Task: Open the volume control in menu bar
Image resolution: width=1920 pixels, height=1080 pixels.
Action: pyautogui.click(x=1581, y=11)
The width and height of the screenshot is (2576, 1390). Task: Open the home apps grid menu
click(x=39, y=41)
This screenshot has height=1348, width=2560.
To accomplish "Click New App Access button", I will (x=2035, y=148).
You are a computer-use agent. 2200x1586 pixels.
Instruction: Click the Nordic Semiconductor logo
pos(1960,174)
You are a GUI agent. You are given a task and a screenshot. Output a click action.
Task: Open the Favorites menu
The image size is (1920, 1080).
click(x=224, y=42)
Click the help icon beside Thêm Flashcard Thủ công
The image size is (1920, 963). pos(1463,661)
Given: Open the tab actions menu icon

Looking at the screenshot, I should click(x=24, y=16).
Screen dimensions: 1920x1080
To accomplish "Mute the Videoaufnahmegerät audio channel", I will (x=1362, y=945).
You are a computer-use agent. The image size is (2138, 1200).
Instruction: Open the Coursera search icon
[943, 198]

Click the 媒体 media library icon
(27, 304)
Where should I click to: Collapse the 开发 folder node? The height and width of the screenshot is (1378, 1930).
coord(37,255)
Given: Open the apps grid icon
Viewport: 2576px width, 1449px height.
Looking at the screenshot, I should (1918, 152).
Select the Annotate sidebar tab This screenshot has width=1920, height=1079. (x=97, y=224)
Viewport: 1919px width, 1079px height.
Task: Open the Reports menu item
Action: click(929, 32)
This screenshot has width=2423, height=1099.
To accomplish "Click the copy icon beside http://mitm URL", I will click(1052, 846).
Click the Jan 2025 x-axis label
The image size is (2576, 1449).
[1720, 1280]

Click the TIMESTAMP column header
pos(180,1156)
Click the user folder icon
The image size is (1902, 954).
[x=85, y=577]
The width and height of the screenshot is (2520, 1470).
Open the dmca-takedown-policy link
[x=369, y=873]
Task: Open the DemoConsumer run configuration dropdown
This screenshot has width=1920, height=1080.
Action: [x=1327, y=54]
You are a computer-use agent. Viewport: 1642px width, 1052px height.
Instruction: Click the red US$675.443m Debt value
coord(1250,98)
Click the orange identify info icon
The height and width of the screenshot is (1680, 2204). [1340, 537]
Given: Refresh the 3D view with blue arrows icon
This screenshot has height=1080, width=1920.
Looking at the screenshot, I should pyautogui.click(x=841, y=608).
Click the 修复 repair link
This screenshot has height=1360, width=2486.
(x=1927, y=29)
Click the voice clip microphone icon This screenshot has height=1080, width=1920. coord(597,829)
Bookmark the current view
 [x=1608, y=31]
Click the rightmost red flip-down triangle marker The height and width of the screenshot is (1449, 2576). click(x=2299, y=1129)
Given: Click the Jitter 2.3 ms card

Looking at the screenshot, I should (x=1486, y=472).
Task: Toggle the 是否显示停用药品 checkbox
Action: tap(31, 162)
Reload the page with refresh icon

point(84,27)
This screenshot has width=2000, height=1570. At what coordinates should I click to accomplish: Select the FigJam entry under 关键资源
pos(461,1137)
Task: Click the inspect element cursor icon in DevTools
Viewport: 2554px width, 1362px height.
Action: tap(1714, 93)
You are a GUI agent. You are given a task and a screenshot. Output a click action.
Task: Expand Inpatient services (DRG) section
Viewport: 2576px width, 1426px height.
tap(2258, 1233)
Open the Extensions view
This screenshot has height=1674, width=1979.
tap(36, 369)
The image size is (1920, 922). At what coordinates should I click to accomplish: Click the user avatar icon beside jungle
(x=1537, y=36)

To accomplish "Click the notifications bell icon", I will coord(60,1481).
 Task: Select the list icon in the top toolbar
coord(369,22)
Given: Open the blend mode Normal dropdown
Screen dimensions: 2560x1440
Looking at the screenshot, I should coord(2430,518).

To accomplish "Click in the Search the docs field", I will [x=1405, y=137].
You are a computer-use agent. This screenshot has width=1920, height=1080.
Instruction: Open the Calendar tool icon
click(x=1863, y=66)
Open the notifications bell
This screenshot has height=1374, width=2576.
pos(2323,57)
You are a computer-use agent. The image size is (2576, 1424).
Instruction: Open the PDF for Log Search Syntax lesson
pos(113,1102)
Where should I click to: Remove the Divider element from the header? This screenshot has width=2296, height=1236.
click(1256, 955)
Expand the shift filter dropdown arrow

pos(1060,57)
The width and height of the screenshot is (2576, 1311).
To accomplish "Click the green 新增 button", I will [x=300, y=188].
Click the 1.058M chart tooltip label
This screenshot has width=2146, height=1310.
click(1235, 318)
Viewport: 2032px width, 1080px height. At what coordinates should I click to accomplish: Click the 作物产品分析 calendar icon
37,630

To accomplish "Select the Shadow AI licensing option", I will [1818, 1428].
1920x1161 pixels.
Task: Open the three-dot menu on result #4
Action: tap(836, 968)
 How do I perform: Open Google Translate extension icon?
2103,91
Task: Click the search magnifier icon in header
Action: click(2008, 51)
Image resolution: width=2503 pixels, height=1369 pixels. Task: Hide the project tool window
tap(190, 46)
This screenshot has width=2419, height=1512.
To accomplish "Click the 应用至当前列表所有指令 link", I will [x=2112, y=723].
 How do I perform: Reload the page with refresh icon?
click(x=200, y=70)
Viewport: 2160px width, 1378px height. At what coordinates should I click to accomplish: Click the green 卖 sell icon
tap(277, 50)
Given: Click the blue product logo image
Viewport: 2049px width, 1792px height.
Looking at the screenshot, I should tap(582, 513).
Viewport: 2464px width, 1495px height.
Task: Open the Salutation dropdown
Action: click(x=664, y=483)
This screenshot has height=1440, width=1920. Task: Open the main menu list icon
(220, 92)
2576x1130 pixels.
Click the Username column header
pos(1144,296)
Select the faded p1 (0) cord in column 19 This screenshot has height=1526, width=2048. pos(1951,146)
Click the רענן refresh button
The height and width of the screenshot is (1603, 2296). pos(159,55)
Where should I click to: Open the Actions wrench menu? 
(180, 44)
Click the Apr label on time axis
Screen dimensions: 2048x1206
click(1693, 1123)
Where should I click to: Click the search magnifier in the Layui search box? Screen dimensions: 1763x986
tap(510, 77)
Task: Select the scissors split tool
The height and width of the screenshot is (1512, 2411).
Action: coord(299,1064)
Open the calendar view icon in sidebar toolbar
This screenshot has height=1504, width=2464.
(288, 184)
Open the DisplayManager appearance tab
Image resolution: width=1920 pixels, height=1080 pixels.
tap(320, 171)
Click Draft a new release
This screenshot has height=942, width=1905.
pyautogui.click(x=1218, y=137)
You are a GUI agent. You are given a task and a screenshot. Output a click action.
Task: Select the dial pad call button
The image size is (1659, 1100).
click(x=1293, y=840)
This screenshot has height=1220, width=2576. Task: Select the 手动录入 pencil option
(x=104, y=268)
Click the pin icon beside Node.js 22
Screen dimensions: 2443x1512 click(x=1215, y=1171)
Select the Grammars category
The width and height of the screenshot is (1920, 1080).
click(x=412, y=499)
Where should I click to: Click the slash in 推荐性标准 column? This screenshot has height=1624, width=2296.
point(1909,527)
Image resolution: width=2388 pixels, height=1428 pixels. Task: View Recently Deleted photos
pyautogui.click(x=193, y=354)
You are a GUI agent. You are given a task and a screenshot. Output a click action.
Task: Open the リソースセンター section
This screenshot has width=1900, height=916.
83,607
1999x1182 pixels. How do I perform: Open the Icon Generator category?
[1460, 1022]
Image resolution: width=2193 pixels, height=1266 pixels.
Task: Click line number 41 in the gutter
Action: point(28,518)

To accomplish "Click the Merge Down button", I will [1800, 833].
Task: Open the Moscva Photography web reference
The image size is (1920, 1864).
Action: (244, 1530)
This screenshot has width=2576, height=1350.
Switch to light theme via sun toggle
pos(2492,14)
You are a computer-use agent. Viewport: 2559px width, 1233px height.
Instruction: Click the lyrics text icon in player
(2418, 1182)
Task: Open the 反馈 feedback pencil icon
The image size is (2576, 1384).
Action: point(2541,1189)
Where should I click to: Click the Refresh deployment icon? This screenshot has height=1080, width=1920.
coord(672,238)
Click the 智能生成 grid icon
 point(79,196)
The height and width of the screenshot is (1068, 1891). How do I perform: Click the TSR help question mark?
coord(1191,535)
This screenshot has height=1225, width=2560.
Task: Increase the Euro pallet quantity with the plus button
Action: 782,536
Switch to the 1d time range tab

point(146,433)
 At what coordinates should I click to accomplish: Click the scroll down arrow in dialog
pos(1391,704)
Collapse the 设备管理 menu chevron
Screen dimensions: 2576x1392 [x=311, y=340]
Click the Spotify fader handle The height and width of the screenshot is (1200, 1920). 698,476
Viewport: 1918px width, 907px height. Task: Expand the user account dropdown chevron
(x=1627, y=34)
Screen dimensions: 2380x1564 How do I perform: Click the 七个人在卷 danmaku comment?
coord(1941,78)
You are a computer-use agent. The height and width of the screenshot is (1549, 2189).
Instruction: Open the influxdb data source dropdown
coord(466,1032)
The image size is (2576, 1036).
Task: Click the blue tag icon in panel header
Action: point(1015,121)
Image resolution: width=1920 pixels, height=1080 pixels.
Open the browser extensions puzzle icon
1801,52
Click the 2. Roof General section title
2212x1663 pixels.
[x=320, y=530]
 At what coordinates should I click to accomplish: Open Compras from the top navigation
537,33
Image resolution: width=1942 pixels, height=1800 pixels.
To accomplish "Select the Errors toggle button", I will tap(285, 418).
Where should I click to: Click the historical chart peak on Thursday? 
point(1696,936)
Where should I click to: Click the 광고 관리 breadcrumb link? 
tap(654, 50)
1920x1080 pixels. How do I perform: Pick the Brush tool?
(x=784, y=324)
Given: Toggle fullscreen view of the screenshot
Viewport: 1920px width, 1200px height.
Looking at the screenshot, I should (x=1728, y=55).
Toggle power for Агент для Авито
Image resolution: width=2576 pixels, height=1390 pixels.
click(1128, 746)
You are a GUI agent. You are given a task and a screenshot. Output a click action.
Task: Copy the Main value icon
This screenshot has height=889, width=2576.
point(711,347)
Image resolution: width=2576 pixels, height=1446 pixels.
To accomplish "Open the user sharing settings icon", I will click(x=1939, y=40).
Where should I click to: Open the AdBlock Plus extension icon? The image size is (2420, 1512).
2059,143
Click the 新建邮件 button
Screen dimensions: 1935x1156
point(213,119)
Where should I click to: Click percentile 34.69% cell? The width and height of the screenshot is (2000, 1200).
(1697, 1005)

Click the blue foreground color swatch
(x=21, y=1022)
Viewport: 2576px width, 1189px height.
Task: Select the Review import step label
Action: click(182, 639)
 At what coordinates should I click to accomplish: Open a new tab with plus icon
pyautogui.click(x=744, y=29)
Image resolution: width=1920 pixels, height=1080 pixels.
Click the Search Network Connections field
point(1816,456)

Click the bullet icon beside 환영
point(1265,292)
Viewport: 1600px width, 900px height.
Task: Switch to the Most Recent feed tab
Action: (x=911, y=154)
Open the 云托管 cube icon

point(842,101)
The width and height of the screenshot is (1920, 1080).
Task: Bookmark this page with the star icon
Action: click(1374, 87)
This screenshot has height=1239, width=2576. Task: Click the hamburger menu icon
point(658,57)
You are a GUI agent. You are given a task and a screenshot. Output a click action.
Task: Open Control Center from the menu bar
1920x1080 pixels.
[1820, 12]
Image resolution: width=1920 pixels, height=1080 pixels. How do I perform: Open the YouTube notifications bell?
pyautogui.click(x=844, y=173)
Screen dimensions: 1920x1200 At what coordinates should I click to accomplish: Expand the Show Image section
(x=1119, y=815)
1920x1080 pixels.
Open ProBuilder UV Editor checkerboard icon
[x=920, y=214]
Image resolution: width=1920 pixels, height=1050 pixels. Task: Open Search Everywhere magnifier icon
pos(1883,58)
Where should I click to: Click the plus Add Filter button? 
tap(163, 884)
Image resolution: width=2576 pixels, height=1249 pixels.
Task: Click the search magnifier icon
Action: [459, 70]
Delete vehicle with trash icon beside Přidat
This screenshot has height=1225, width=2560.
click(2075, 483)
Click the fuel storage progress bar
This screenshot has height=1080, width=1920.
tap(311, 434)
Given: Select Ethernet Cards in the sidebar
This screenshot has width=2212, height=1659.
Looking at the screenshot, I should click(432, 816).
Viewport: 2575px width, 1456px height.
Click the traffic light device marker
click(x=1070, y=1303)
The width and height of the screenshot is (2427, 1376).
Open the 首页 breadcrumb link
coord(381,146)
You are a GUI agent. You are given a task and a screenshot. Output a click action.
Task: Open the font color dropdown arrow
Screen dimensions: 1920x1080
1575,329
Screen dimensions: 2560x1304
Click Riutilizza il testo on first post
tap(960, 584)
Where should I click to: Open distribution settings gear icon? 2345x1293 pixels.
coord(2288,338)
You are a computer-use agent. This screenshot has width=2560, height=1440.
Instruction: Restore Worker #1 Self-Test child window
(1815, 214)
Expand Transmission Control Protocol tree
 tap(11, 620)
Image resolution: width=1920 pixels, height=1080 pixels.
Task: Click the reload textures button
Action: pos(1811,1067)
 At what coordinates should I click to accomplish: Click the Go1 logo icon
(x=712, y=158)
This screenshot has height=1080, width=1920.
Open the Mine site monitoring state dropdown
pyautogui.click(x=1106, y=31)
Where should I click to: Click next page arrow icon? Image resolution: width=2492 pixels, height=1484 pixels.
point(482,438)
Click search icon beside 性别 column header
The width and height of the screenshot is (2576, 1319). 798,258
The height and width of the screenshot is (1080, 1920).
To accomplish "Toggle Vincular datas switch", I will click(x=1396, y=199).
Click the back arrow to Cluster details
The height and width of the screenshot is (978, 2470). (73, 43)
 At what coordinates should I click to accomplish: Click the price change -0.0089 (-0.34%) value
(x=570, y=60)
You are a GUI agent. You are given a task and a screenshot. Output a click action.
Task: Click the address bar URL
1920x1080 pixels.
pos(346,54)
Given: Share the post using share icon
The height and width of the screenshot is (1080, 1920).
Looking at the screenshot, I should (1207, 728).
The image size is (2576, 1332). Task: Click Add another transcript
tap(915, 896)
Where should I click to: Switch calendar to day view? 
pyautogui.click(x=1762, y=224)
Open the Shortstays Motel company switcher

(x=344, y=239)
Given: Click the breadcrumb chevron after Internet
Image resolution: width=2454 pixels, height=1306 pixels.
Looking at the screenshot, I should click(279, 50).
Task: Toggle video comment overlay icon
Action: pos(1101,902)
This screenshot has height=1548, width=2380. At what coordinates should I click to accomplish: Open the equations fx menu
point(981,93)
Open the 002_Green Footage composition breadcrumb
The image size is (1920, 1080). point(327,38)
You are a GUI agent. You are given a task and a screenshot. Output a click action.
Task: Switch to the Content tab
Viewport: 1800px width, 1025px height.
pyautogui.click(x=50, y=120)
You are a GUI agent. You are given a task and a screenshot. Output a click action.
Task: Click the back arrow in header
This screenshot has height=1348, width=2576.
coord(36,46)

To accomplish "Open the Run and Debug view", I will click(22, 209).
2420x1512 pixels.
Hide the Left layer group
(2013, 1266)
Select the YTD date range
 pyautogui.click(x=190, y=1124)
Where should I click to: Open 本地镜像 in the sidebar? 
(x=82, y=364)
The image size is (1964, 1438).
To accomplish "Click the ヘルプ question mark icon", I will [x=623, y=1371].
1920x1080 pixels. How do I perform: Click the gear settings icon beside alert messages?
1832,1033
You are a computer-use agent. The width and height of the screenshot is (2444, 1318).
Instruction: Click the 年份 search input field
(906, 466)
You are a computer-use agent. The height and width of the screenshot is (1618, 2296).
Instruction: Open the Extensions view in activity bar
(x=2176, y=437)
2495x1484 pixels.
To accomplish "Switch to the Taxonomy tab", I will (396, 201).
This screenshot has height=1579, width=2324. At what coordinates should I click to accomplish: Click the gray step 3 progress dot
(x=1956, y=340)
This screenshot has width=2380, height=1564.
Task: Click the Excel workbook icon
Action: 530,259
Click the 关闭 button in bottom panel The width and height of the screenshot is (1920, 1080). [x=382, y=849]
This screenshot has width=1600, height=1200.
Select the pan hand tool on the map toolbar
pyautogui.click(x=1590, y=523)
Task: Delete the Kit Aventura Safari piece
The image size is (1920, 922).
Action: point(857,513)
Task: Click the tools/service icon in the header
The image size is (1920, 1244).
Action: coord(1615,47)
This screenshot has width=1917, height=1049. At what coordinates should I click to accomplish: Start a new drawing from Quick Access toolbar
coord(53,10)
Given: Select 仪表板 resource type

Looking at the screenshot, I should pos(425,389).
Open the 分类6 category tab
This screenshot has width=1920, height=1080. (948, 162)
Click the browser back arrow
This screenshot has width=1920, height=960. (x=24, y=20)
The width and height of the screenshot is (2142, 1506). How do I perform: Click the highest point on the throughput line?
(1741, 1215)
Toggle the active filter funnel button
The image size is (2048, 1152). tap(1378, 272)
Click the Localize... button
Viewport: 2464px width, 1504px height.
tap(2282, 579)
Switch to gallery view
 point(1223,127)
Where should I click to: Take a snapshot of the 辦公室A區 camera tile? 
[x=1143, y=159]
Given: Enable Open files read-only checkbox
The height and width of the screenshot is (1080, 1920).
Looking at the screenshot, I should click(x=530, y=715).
====
* [TASK TO COMPLETE] Copy out each line of the data above, exactly, if it lies between the line holding "Image resolution: width=2503" and the line holding "Given: Click the blue product logo image", inclusive; copy no other line.

* [TASK RESPONSE]
Image resolution: width=2503 pixels, height=1369 pixels. Task: Hide the project tool window
tap(190, 46)
This screenshot has width=2419, height=1512.
To accomplish "Click the 应用至当前列表所有指令 link", I will [x=2112, y=723].
 How do I perform: Reload the page with refresh icon?
click(x=200, y=70)
Viewport: 2160px width, 1378px height. At what coordinates should I click to accomplish: Click the green 卖 sell icon
tap(277, 50)
Given: Click the blue product logo image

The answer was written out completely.